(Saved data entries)
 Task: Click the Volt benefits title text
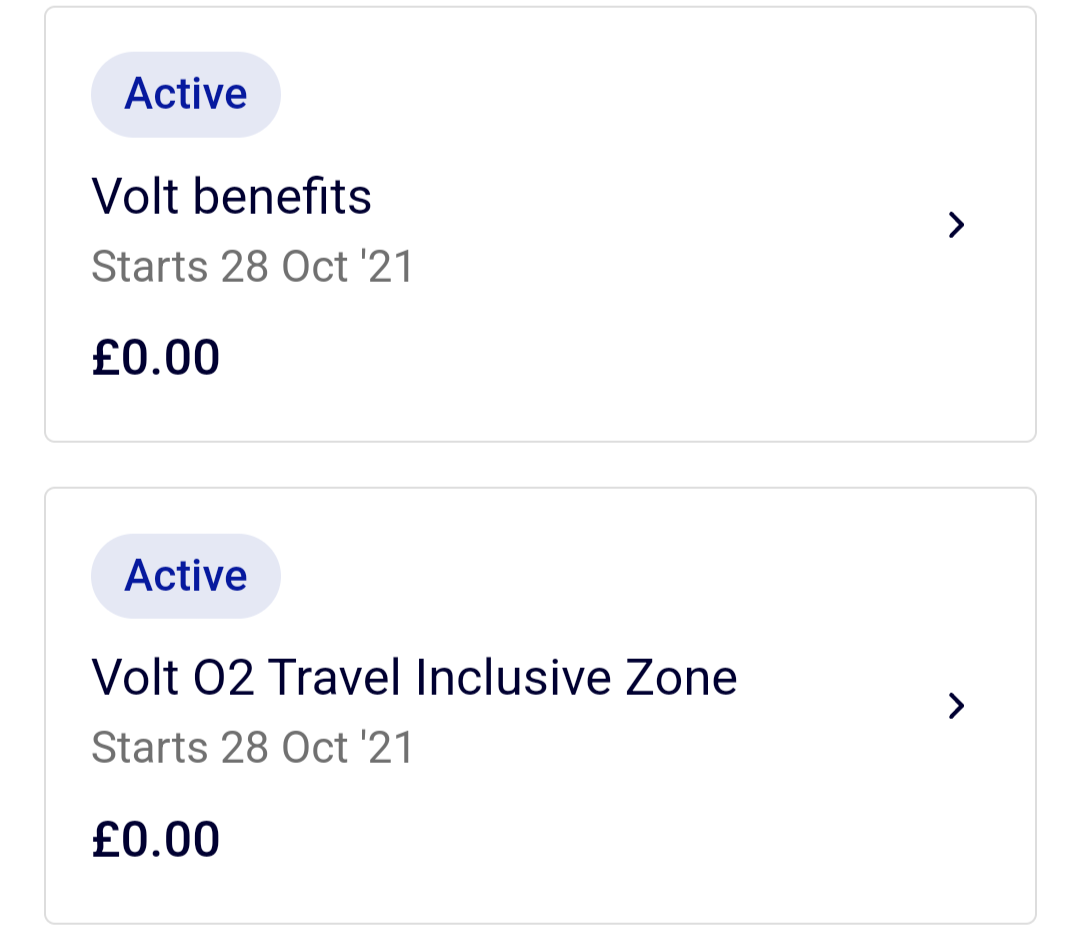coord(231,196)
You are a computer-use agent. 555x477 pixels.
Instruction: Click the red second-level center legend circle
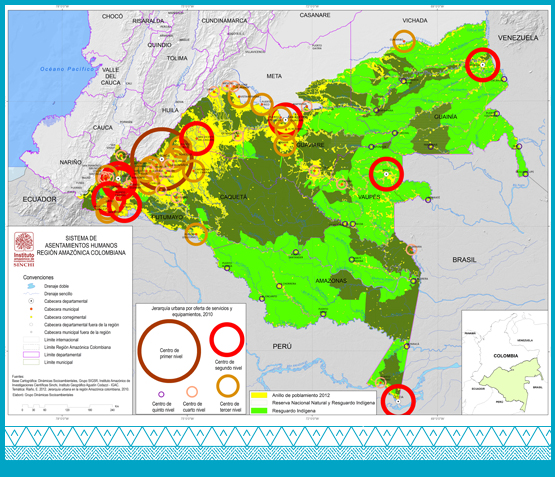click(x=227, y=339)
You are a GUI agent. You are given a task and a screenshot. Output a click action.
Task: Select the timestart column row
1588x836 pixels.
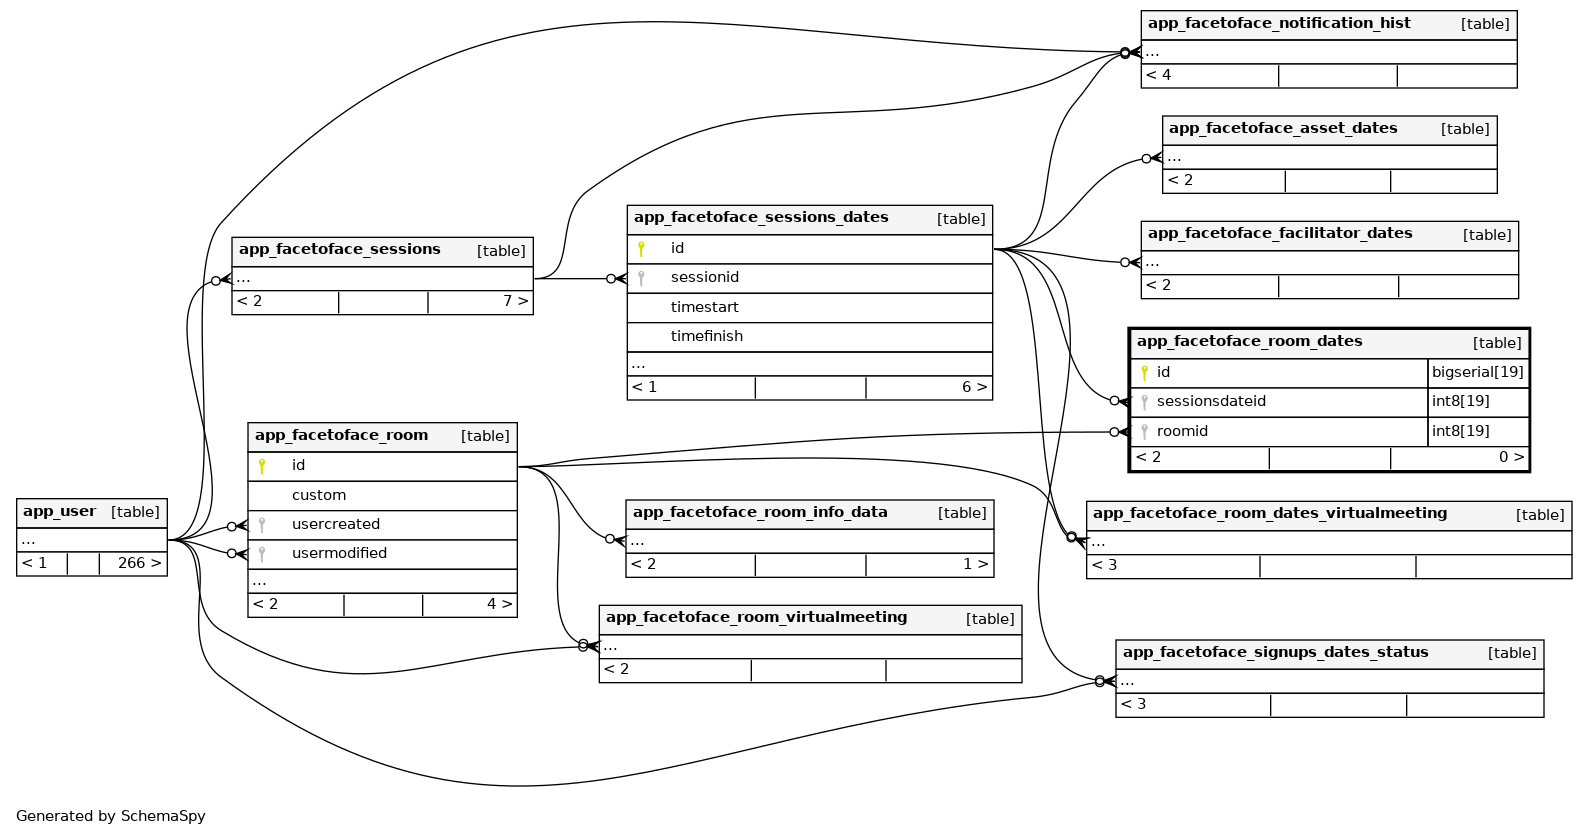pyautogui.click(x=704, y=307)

(What the task asks) Nothing but the exact text of the records should appear in your answer, with no pictures. Please write it out.

(Answer to this exercise)
 Task: Click the Volt benefits title text
coord(231,196)
You are a computer-use agent. 555x477 pixels.
Instruction: Click the red second-level center legend circle
click(x=227, y=339)
You are a GUI agent. You are given a task and a screenshot. Output a click action.
Task: Select the timestart column row
1588x836 pixels.
pyautogui.click(x=704, y=307)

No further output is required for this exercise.